**The input**
* * *

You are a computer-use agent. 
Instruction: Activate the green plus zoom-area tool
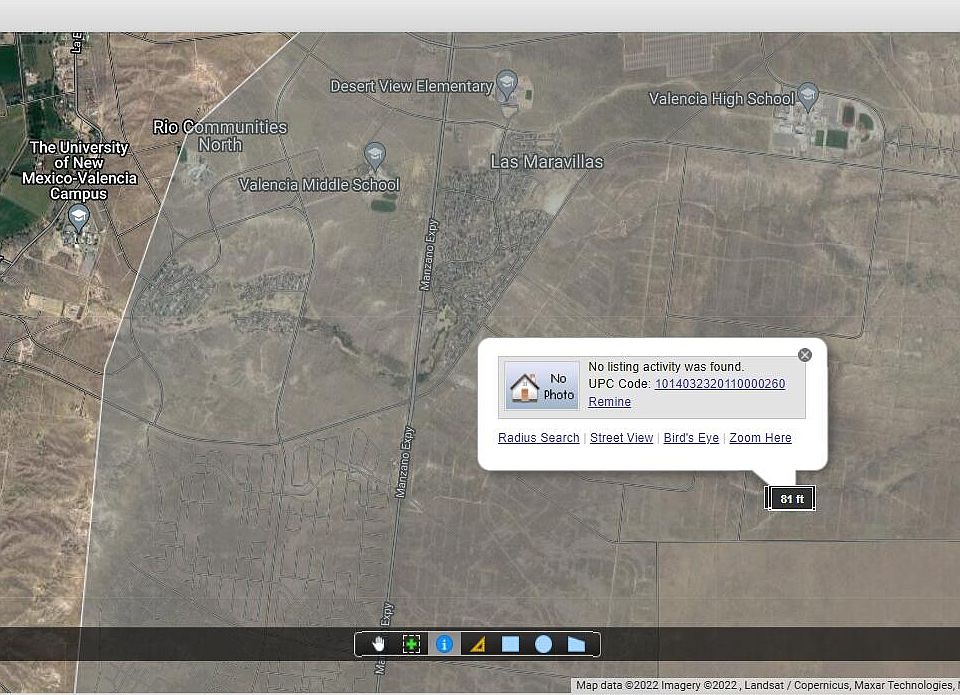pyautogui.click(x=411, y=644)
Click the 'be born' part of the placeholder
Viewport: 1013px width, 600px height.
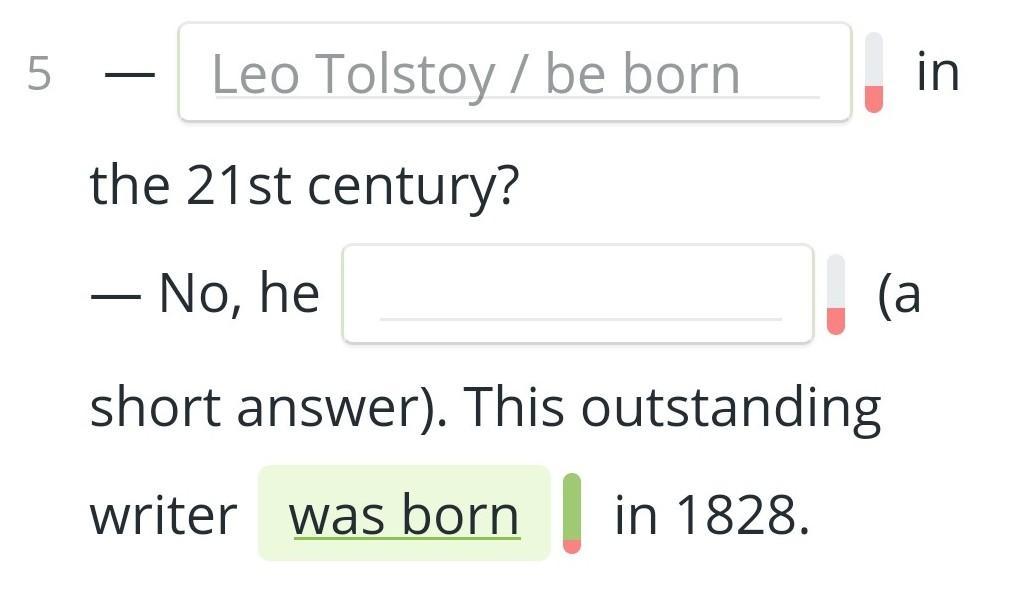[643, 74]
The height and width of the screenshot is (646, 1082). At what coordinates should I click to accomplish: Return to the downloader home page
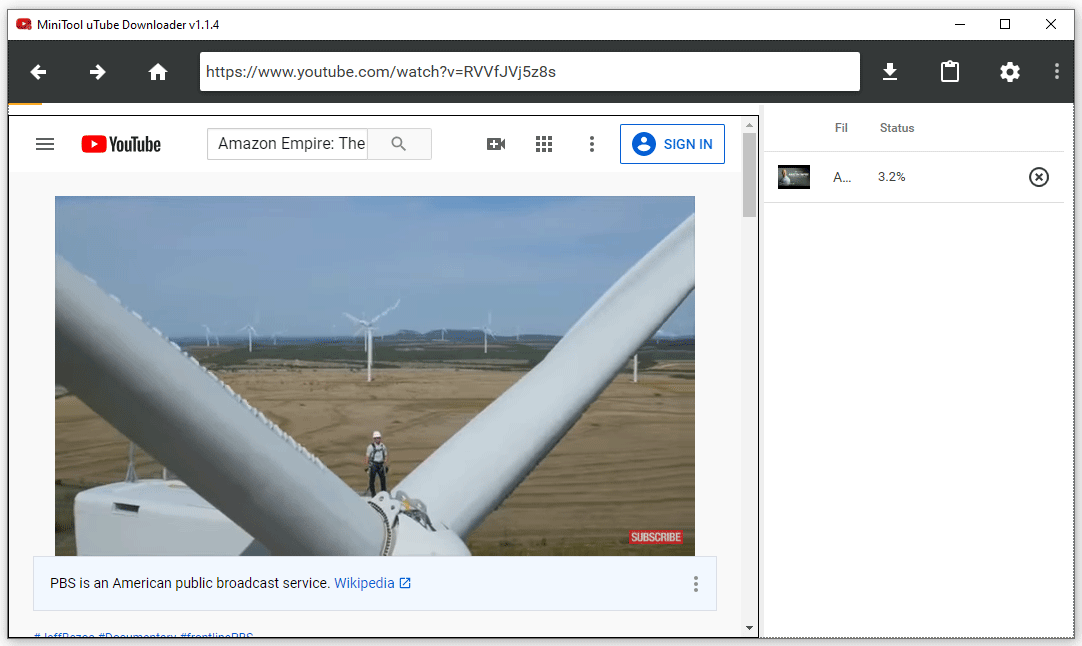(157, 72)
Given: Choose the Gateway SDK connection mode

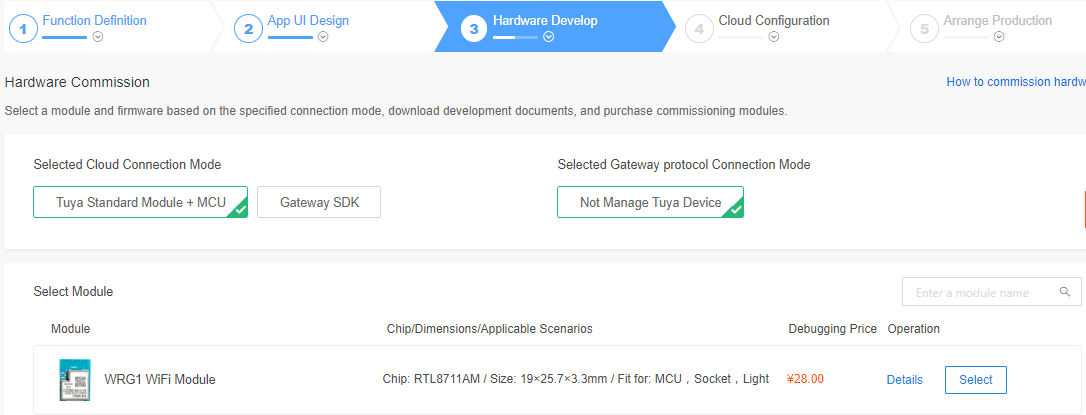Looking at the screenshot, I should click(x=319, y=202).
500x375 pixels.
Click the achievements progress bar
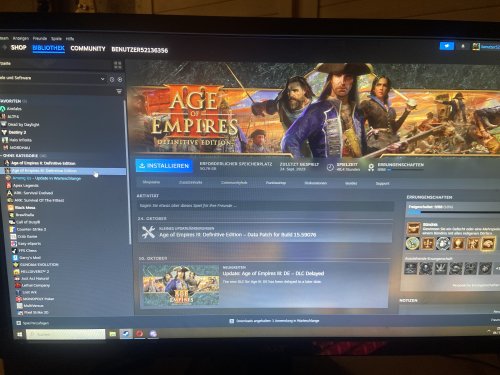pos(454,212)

* * *

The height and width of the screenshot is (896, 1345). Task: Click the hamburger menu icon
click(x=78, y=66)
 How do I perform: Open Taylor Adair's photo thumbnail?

* * *

**What you need to do**
Would you output, from the records above, exactly the run of lines that starts at the line containing "The height and width of the screenshot is (896, 1345)." and ends at the line containing "How do I perform: Open", and only that run?

**Answer below**
The height and width of the screenshot is (896, 1345). Task: Click the hamburger menu icon
click(x=78, y=66)
 How do I perform: Open Taylor Adair's photo thumbnail?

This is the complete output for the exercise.